--- WHAT THE TASK REQUIRES ---
Below is a block of records; reproduce all of them exactly and leave out any pictures.
(INFORMATION Opens)
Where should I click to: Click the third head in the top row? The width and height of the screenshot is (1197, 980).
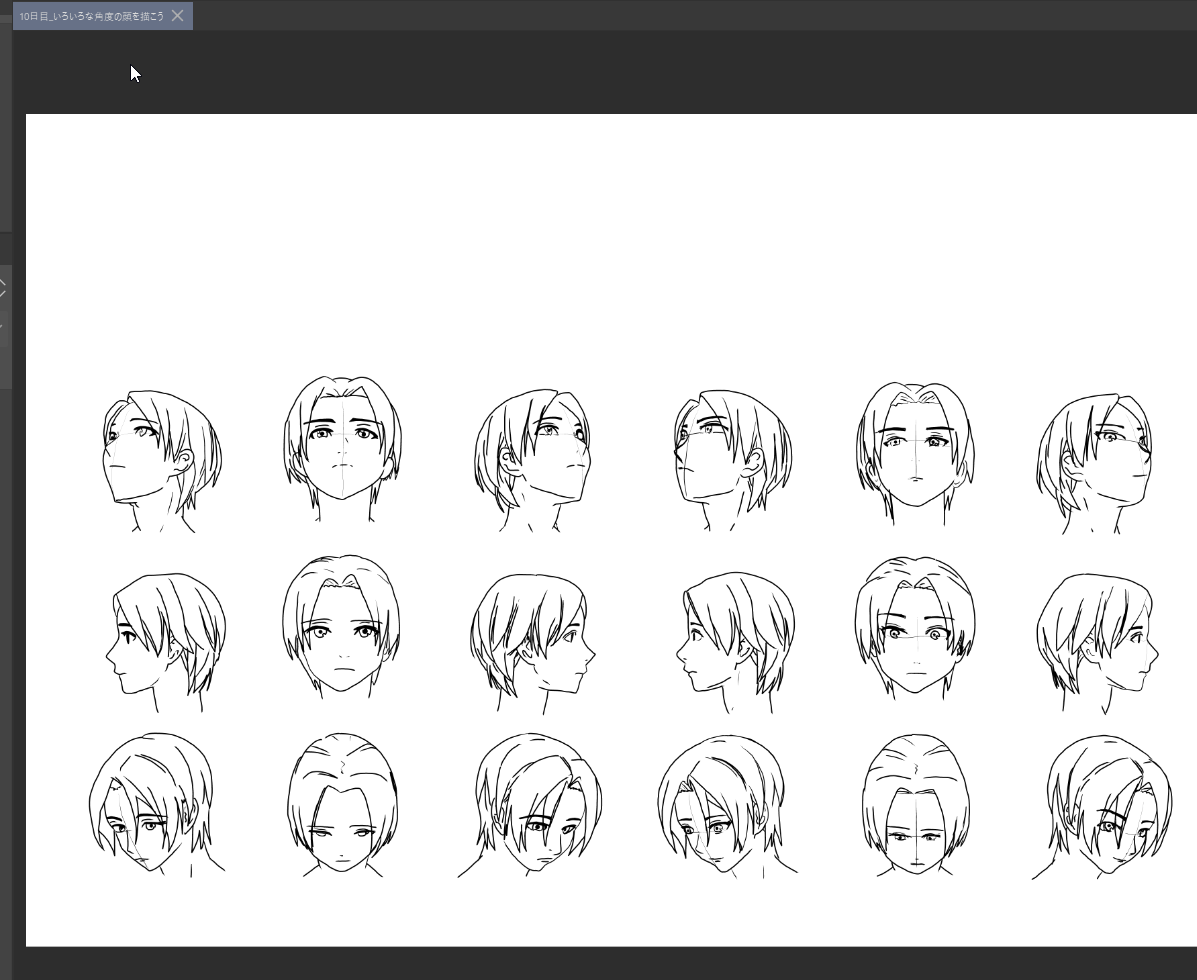pos(532,455)
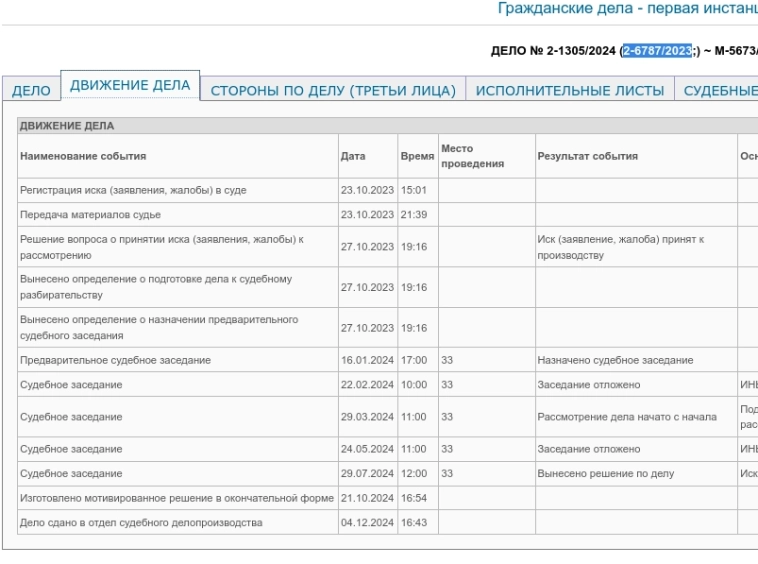The image size is (758, 564).
Task: Select the Регистрация иска event row
Action: tap(133, 190)
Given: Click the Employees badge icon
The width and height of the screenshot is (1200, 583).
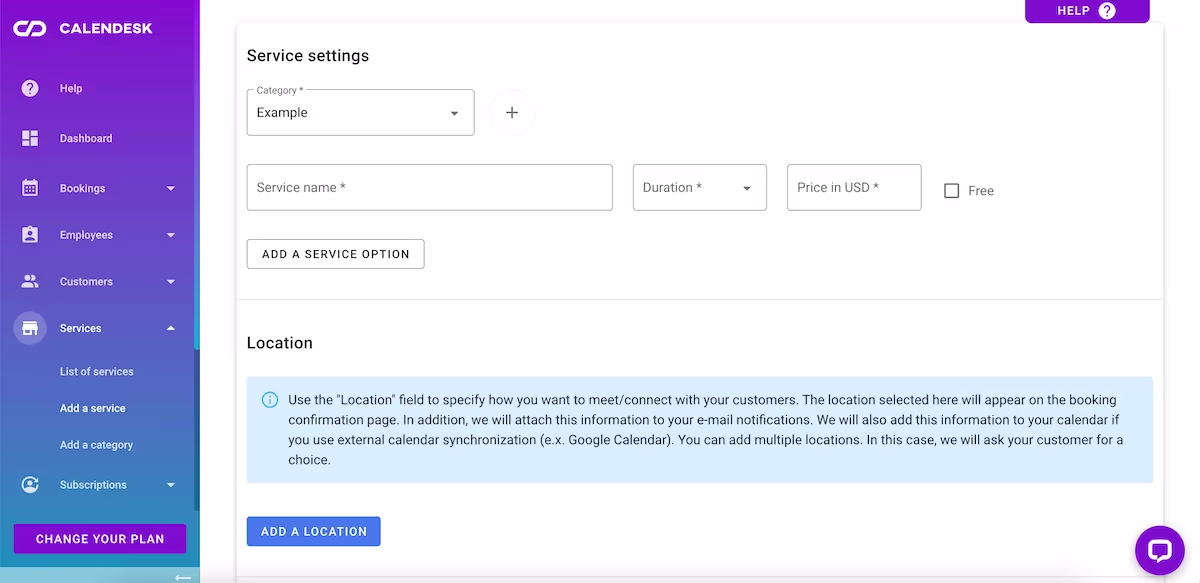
(INFORMATION Closes)
--- FINISHED TASK ---
Where should I click to: Click the third head in the top row? The width and height of the screenshot is (1197, 980).
pos(532,455)
The image size is (758, 564).
Task: Select the Регистрация иска event row
Action: tap(133, 190)
Given: Click the Employees badge icon
The width and height of the screenshot is (1200, 583).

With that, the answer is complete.